Great Train Robber Ronnie Biggs, who spent much of his life cocking a snook at authority, has been given an appropriate send off.
When he was last seen in public, at the funeral of robbery mastermind Bruce Reynolds, Biggs stuck two fingers up at journalists.
On Friday, as the hearse carrying his coffin passed through the streets of north London, a white floral wreath in the shape of a two-fingered salute was visible alongside a Union flag and the flag of Brazil, the country where he spent many years as a fugitive from British justice.
The coffin was surrounded by floral tributes and messages, and adorned with a red ribbon that read “Ronnie”.
Biggs, who won worldwide notoriety after escaping prison and living the high life in Rio de Janeiro, died last month at the age of 84.

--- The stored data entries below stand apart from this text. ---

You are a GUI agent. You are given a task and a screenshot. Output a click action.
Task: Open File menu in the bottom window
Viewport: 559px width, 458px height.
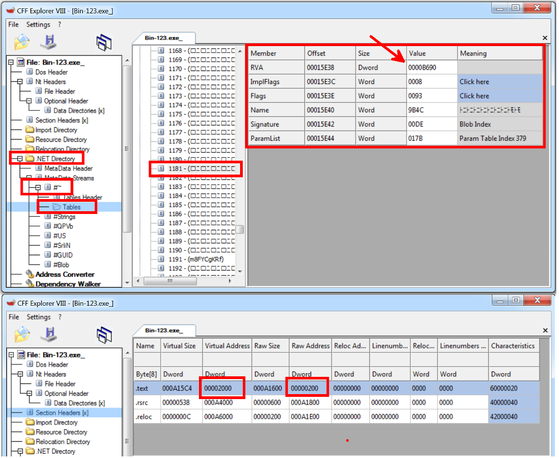coord(13,317)
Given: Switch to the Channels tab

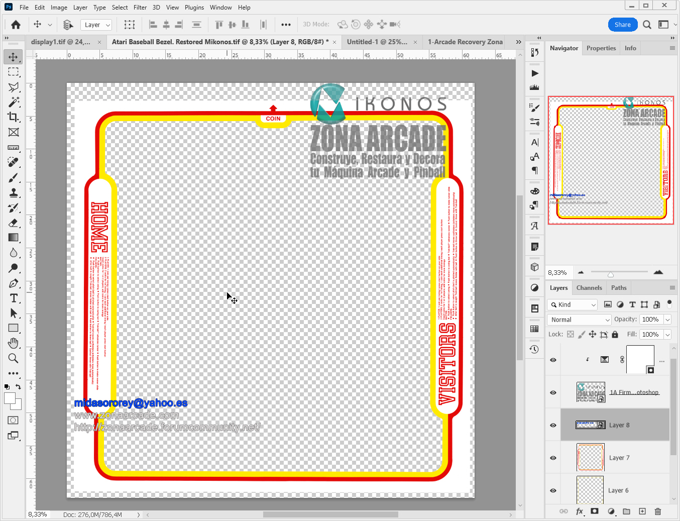Looking at the screenshot, I should click(589, 288).
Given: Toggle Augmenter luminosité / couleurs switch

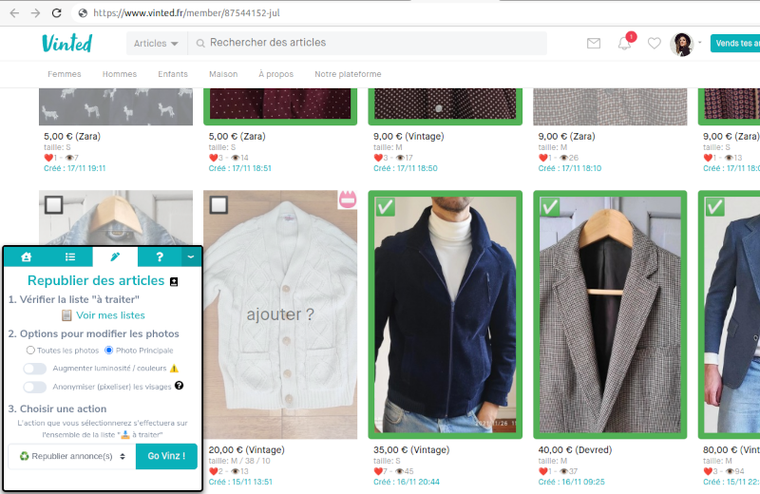Looking at the screenshot, I should (35, 369).

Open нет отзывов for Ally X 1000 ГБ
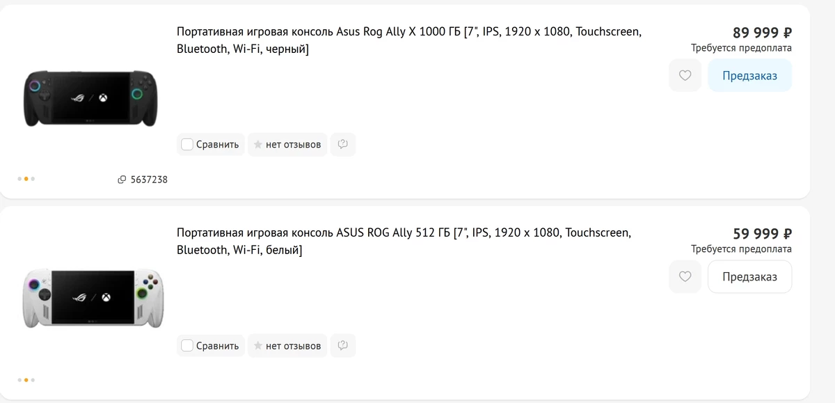tap(293, 145)
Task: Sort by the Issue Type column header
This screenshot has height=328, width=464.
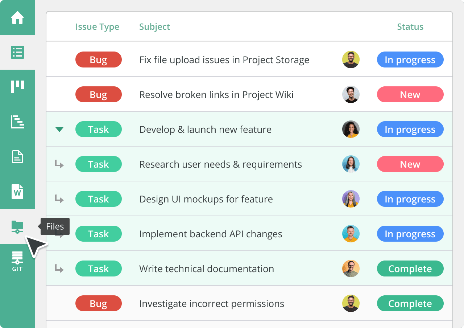Action: coord(97,27)
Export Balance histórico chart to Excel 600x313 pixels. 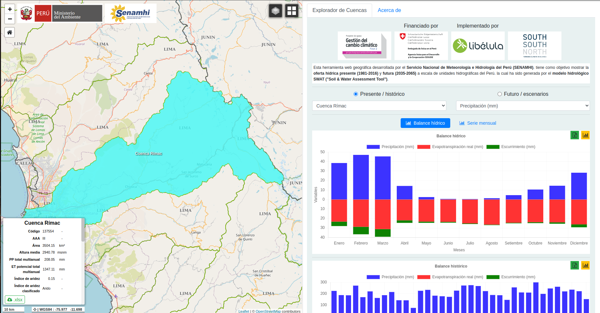[x=574, y=265]
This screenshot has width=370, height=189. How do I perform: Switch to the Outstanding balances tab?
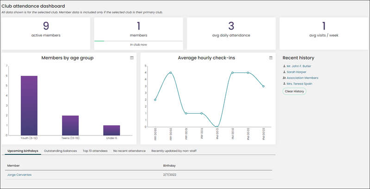pyautogui.click(x=61, y=151)
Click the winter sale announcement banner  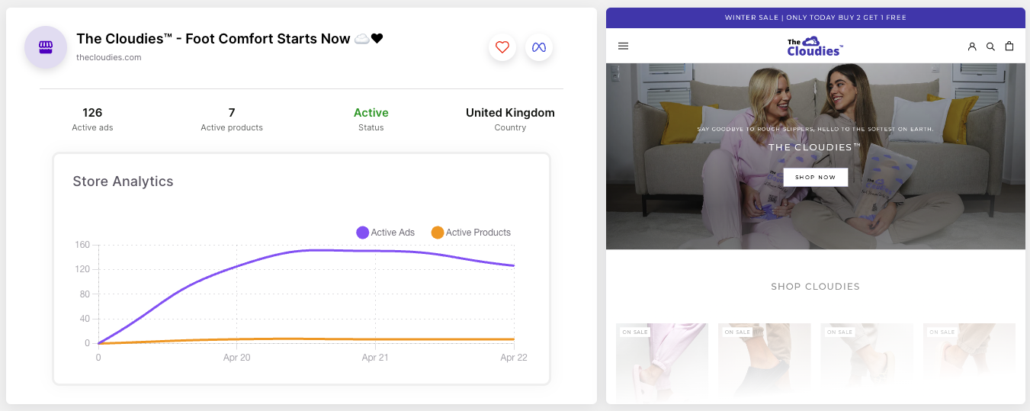click(x=815, y=18)
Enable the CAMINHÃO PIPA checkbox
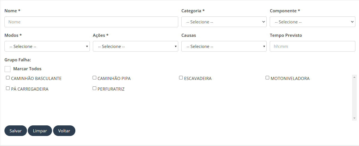The image size is (359, 146). tap(94, 78)

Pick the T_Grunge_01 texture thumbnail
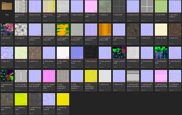tap(21, 30)

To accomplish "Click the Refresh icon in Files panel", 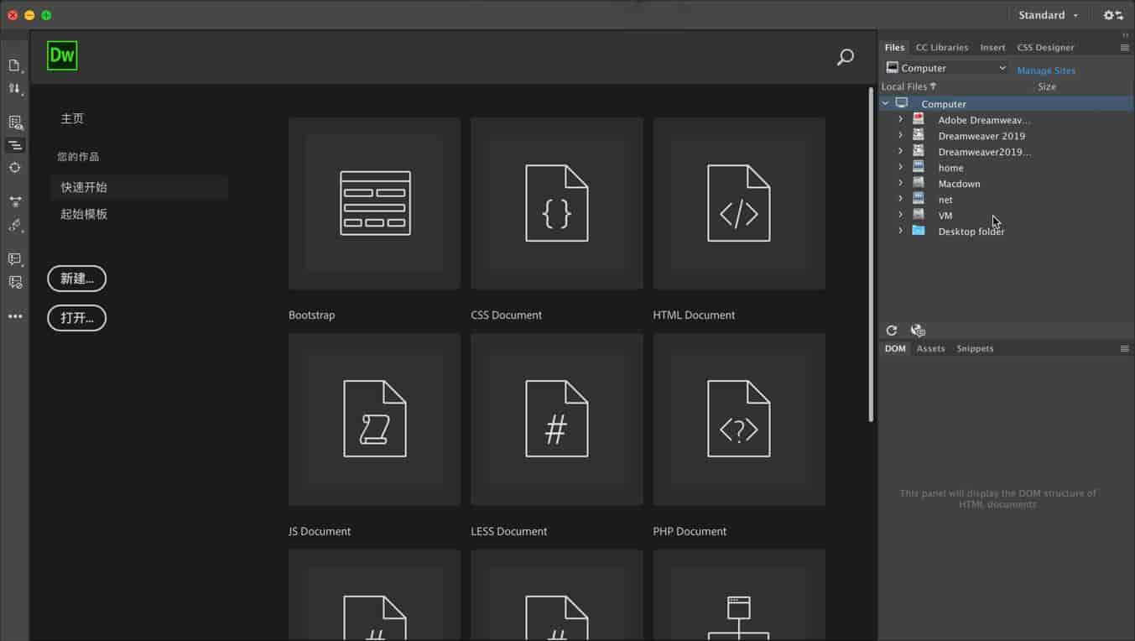I will tap(892, 331).
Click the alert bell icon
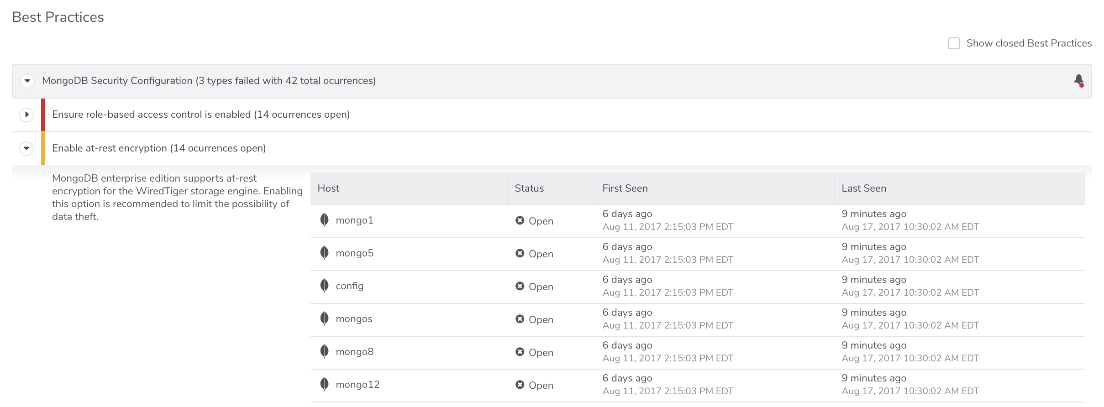The image size is (1104, 407). 1078,80
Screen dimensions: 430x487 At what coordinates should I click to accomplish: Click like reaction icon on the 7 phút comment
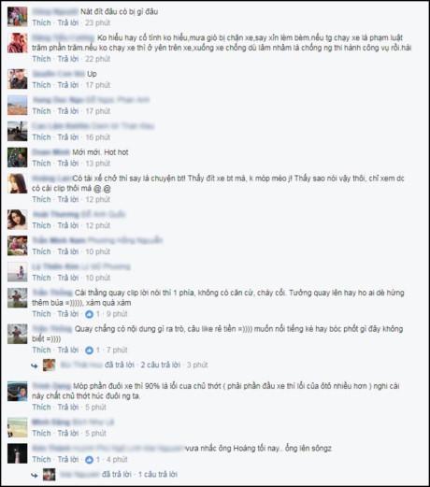[89, 351]
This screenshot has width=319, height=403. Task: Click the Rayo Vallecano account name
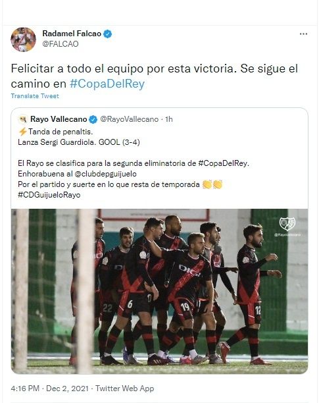(59, 119)
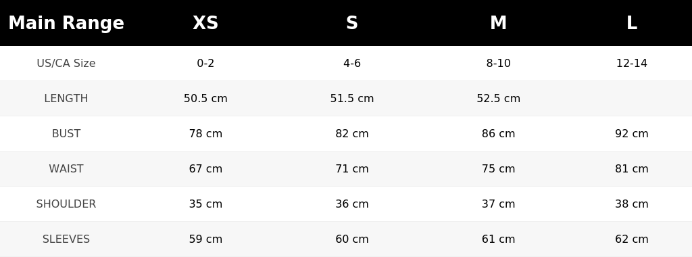Click the 82 cm bust value
Viewport: 692px width, 257px height.
351,133
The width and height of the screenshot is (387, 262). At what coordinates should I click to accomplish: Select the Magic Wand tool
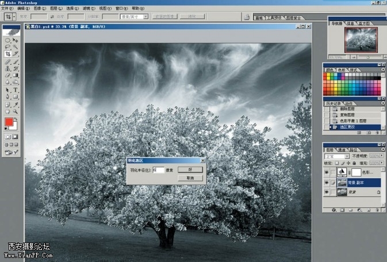tap(16, 48)

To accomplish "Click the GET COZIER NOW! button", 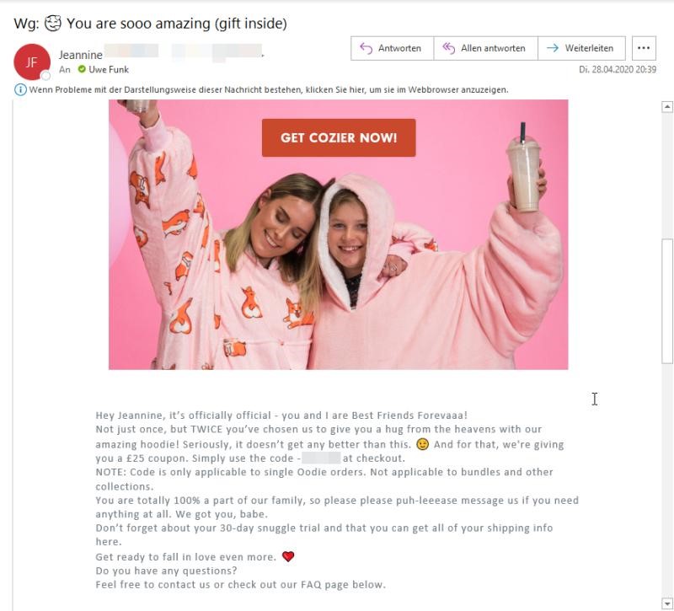I will coord(339,137).
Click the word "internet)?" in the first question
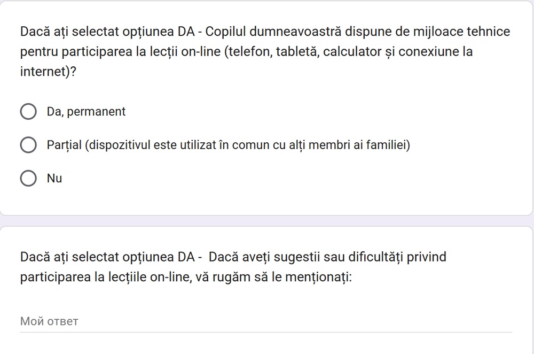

He spent more than three decades on the run, and had been cared for at London care home, after suffering several strokes in recent years.
His carers were among those that joined the funeral procession.
Biggs was released from prison in 2009 on compassionate grounds due to ill health, despite being re-arrested in 2001 upon his return to the UK after evading the authorities since his first escape from Wandsworth Prison in 1965.
At the time of his escape, Biggs had served just 15 months of the 30-year sentence he was handed for his part in the robbery of a Royal Mail freight train between London and Glasgow on August 8, 1963.
After having plastic surgery, he lived as a fugitive for 36 years first in Australia then Brazil.